Diagnosis of premature placental detachment | Premature placental detachment

Diagnosis of premature placental detachment

A rapid diagnosis of premature placental detachment is vital, especially in severe cases. For this reason, continuous monitoring of vital parameters and, via CTG (cardiotocography), imaging of the child’s heartbeat are necessary. A palpation of the abdomen and uterus serves to assess the height of the uterus and its tone.

The ultrasound can be used to check the position of the placenta and also show the activity of the child via its movements. It is also possible to detect possible bruising and the trigger of a premature placental detachment. In addition, a blood sample is taken in order to assess in particular the coagulation parameters, which can increase sharply in the event of a premature placental detachment.

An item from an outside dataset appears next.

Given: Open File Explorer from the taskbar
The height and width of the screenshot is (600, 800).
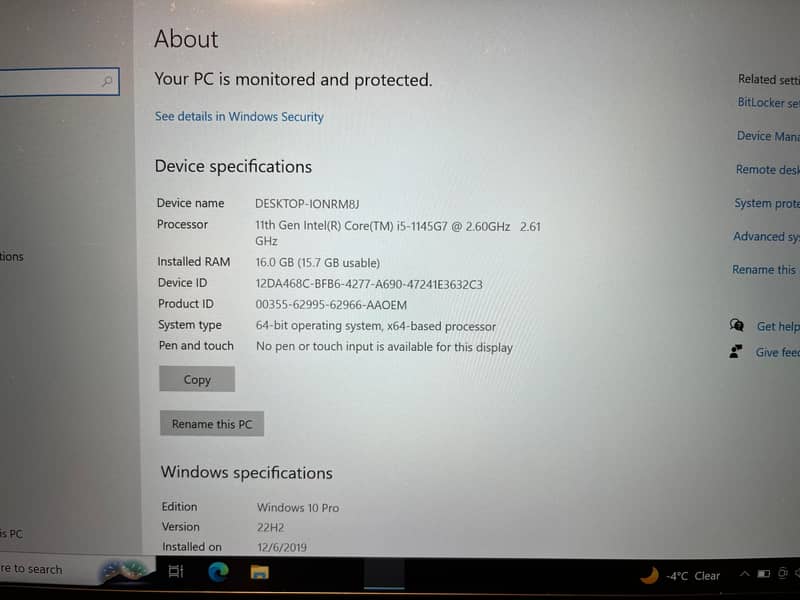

The hemoglobin value is also determined to estimate the extent of a possible bleeding. Ultrasound is an indispensable diagnostic procedure in cases of suspected premature placental detachment. Ultrasound can be used to determine the location and position of the placenta.

In addition, it is possible to look for a hematoma, i.e. a bruise, between the placenta and the uterus, as this is one of the possible causes of premature placental detachment. The activity of the fetus can also be recorded by imaging its movements using ultrasound. The activity of the child is an important means of assessing the health status of the fetus, in addition to monitoring the child’s heart activity using a CTG device.The ultrasound procedure can also be used to detect placental diseases. A frequent disease is the calcification of the placenta.

Symptoms of premature placental detachment

Premature placental detachment is not always associated with symptoms. In 20-30% of cases, the placenta detachment remains completely free of symptoms and can only be detected with the ultrasound machine. The possible accompanying symptoms correlate with the degree of detachment.

Grade 1 of premature placental detachment is a very minor detachment, which in most cases causes no symptoms at all. If we speak of grade 2, it is a somewhat more severe detachment, which can be accompanied by slight vaginal bleeding. The uterus remains soft in its consistency.

The condition of the fetus is also usually unremarkable. Grade 3 describes a very pronounced placental detachment, which is associated with heavy bleeding and sometimes severe pain on the mother’s side. If the mother suffers massive blood loss, a state of shock may occur.

This bleeding does not always have to come out vaginally, in some cases the blood seeps behind the placenta and is not noticed at first. The uterus is hard and tense during the examination, the contractions can also increase massively and a so-called ‘contraction storm’ can occur. The child’s heart activity is pathologically altered and it suffers from a lack of oxygen.

The intrauterine death of the fetus in the womb can occur. In particularly severe cases, the mother’s coagulation disorders and disseminated intravascular coagulation (DIC) can occur, with an increased tendency to bleed due to the consumption of factors important for the coagulation process. A placental detachment is not always associated with symptoms.

Therefore, the absence of symptoms is no guarantee that the pregnancy will be regular and that the placenta will fit and function properly. In many cases, however, premature placental detachment is manifested by severe pain and increasing pressure sensitivity of the pregnant woman’s abdomen. Often the pain does not build up gradually, but starts very suddenly and with high intensity localized in the lower abdomen.

A quick consultation with a doctor is highly recommended. There need not always be signs of a premature placental detachment as about one third of the cases remain completely symptom-free. Therefore, the pregnant woman should always take advantage of the recommended medical check-ups during pregnancy, where, among other things, the placental seat and its functionality are assessed.

This allows changes to be recorded and acted upon if necessary. If vaginal bleeding suddenly occurs during pregnancy, there are several possible causes, and one must always consider the possibility of premature placental detachment. Therefore, the pregnant patient should always consult a doctor as soon as possible in case of bleeding and unclear pain.